On February 24, the U.N. Security Council demanded a 30-day ceasefire in the country’s eastern Ghouta region, where almost 400,000 people have lived under the siege since 2013. The U.N. Security Council held an emergency meeting yesterday to discuss this latest chemical attack.

“Five years have passed since the first chemical attack on the Syrian people by the Assad regime. It is high time that the international community take action to stop this massacre from continuing,” said White Helmets chairman, Raed Al Saleh, in a phone call with HRF.

In 2016, the International Commission of Inquiry on the Syrian Arab Republic, a group of experts established in 2011 by the U.N. Human Rights Council, published a report concluding that the Assad regime has committed “crimes against humanity of extermination, murder, rape or other forms of sexual violence, torture, imprisonment, enforced disappearance, and other inhuman acts.”
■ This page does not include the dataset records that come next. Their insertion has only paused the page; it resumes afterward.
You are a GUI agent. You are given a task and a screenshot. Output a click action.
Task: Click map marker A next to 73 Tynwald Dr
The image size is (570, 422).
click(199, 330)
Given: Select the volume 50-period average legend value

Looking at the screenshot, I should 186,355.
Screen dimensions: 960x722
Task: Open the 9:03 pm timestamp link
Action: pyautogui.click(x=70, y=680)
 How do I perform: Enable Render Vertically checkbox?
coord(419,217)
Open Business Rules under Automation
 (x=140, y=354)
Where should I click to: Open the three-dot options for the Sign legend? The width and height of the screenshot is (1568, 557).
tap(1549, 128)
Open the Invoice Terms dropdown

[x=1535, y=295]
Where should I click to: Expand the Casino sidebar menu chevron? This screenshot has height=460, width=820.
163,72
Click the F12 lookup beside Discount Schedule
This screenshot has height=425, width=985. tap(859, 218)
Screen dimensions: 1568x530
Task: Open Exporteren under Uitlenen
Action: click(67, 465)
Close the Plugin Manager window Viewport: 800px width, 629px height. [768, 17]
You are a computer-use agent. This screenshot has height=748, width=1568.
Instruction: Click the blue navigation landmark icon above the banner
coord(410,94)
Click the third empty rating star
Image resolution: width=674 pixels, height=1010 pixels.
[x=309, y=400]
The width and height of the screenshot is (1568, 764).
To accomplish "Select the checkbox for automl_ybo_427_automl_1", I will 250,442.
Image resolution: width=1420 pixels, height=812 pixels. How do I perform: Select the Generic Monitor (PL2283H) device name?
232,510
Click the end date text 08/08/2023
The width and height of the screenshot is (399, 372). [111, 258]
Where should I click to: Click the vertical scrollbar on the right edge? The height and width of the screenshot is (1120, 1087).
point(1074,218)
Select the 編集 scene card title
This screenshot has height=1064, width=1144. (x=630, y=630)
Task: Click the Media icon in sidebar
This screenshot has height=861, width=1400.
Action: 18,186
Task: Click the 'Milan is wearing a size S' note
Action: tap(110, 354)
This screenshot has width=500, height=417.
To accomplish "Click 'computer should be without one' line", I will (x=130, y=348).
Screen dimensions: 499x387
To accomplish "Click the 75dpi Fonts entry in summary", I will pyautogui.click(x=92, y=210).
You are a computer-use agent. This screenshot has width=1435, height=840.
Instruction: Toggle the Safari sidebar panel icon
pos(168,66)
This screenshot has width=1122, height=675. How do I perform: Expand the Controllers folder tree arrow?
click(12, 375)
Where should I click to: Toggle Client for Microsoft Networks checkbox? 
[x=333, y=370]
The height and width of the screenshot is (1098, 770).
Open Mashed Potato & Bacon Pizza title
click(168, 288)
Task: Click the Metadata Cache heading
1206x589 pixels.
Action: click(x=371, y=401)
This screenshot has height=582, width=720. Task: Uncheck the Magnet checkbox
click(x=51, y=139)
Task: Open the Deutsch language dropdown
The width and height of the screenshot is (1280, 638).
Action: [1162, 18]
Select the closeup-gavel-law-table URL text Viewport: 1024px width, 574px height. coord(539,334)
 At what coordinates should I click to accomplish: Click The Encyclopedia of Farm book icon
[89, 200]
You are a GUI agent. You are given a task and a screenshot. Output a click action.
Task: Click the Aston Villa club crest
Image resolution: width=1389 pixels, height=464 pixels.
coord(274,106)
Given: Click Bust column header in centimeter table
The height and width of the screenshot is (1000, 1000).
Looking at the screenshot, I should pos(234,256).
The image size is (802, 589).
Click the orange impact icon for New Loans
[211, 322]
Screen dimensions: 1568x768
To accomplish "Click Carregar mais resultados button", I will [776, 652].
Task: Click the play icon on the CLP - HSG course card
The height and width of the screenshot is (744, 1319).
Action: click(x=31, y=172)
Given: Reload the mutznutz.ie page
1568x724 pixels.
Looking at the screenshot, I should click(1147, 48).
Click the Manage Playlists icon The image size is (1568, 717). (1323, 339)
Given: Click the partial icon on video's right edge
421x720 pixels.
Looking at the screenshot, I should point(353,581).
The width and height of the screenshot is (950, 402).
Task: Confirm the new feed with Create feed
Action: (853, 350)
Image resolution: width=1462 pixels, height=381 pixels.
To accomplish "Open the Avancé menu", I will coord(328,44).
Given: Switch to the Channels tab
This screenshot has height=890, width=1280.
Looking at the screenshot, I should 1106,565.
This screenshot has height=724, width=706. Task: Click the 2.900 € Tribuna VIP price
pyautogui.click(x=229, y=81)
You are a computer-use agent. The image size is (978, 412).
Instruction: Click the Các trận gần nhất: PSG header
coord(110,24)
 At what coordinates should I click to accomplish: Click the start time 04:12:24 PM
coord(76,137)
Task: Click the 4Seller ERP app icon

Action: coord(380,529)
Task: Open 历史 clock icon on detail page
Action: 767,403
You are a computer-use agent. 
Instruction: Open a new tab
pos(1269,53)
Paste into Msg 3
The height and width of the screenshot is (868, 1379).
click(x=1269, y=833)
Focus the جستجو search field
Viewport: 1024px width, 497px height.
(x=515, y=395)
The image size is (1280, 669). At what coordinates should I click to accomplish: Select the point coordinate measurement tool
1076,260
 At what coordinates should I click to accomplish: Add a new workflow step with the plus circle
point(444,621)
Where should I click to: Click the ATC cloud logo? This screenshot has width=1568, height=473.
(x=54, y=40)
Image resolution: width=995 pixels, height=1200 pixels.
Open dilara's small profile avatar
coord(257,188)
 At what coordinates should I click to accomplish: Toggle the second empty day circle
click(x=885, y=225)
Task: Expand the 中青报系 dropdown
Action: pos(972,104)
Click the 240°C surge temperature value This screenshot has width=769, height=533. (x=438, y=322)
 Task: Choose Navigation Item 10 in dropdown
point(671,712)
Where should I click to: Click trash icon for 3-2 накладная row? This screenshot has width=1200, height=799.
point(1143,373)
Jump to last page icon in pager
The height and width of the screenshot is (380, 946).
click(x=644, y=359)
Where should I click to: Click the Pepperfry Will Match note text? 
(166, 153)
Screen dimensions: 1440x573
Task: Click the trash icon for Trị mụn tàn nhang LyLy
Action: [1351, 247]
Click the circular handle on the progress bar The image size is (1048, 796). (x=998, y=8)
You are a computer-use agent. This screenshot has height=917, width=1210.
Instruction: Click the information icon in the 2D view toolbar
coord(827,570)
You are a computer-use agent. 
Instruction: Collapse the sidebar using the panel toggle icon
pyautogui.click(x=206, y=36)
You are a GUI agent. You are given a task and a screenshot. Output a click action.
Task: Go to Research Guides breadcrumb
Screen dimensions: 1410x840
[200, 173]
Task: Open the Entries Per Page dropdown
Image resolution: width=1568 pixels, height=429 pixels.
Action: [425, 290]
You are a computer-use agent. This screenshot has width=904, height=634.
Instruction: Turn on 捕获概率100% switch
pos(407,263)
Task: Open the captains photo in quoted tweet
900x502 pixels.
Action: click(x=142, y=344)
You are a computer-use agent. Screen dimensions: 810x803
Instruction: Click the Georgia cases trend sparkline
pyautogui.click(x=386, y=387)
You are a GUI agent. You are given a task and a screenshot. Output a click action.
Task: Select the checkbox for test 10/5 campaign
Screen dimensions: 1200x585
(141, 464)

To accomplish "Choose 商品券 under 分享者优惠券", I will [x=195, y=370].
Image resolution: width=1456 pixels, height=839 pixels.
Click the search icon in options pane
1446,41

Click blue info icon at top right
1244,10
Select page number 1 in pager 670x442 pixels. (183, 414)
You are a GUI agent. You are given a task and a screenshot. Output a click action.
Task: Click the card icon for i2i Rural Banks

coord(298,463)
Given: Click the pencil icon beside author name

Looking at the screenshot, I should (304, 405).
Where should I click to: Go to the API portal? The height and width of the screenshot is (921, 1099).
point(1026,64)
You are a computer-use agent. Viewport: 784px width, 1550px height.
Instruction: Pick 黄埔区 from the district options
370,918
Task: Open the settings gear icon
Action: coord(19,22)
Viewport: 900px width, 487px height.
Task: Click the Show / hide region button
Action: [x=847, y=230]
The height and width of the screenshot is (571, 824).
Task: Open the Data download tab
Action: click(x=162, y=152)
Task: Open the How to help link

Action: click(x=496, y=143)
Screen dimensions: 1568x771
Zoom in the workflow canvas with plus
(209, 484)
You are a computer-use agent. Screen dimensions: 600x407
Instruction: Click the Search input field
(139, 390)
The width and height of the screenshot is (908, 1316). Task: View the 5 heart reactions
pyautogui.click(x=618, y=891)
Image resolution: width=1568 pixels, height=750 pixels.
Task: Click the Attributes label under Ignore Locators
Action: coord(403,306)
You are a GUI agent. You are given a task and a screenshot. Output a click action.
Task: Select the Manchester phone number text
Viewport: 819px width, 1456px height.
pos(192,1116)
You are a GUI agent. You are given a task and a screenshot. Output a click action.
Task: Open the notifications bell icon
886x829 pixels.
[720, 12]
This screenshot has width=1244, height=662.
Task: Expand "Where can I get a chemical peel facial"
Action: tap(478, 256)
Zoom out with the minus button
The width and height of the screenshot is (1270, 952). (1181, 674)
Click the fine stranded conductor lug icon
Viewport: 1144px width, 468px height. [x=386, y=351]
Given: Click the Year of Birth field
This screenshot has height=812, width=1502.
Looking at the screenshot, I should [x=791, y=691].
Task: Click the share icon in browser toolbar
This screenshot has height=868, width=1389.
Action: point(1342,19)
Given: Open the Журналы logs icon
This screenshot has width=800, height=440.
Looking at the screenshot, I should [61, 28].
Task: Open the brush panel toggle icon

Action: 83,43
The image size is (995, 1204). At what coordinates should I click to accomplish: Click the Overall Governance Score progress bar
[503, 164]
“Russia and China, both permanent members of the U.N. Security Council, are indifferent to the suffering of the Syrian people and will continue to use their veto power to block efforts to invoke the international legal doctrine of R2P. The world must call out Xi Jinping’s negligence and Vladimir Putin’s complicity, both of which enable Bashar al-Assad’s brutality,” Halvorssen said.

The Human Rights Foundation (HRF) is a nonpartisan nonprofit organization that promotes and protects human rights globally, with a focus on closed societies.